<<Prev Rule

Texas Administrative Code

Next Rule>>
RULE §127.757Biotechnology II (One Credit), Adopted 2015

(a) General requirements. This course is recommended for students in Grades 11 and 12. Prerequisites: Biotechnology I and Chemistry. Students must meet the 40% laboratory and fieldwork requirement. Students shall be awarded one credit for successful completion of this course.

(b) Introduction.

  (1) Career and technical education instruction provides content aligned with challenging academic standards and relevant technical knowledge and skills for students to further their education and succeed in current or emerging professions.

  (2) The Science, Technology, Engineering, and Mathematics (STEM) Career Cluster focuses on planning, managing, and providing scientific research and professional and technical services, including laboratory and testing services, and research and development services.

  (3) Biotechnology II has the components of any rigorous scientific or bioengineering program of study from the problem identification, investigation design, data collection, data analysis, and formulation and presentation of the conclusions. This course applies the standard skills mastered in Biotechnology I and includes assay design. After taking this course, students should be prepared for entry-level lab technician jobs.

  (4) Science, as defined by the National Academy of Sciences, is the "use of evidence to construct testable explanations and predictions of natural phenomena, as well as the knowledge generated through this process." This vast body of changing and increasing knowledge is described by physical, mathematical, and conceptual models. Students should know that some questions are outside the realm of science because they deal with phenomena that are not scientifically testable.
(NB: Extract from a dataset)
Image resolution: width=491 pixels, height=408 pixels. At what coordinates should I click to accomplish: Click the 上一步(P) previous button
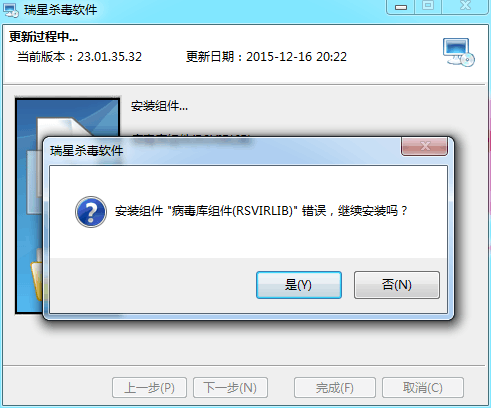[x=149, y=388]
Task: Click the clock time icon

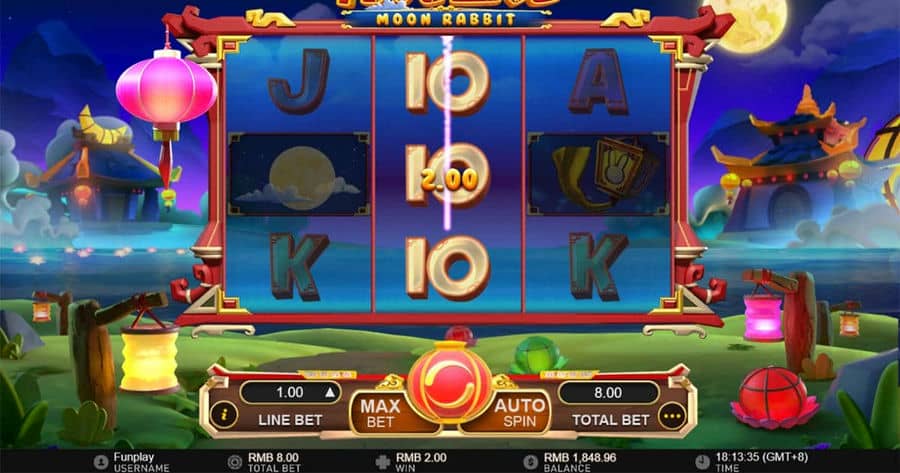Action: [x=702, y=462]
  (5) Scientific inquiry is the planned and deliberate investigation of the natural world. Scientific methods of investigation are experimental, descriptive, or comparative. The method chosen should be appropriate to the question being asked.

  (6) Scientific decision making is a way of answering questions about the natural world. Students should be able to distinguish between scientific decision-making methods (scientific methods) and ethical and social decisions that involve science (the application of scientific information).

  (7) A system is a collection of cycles, structures, and processes that interact. All systems have basic properties that can be described in space, time, energy, and matter. Change and constancy occur in systems as patterns and can be observed, measured, and modeled. These patterns help to make predictions that can be scientifically tested. Students should analyze a system in terms of its components and how these components relate to each other, to the whole, and to the external environment.

  (8) Students are encouraged to participate in extended learning experiences such as career and technical student organizations and other leadership or extracurricular organizations.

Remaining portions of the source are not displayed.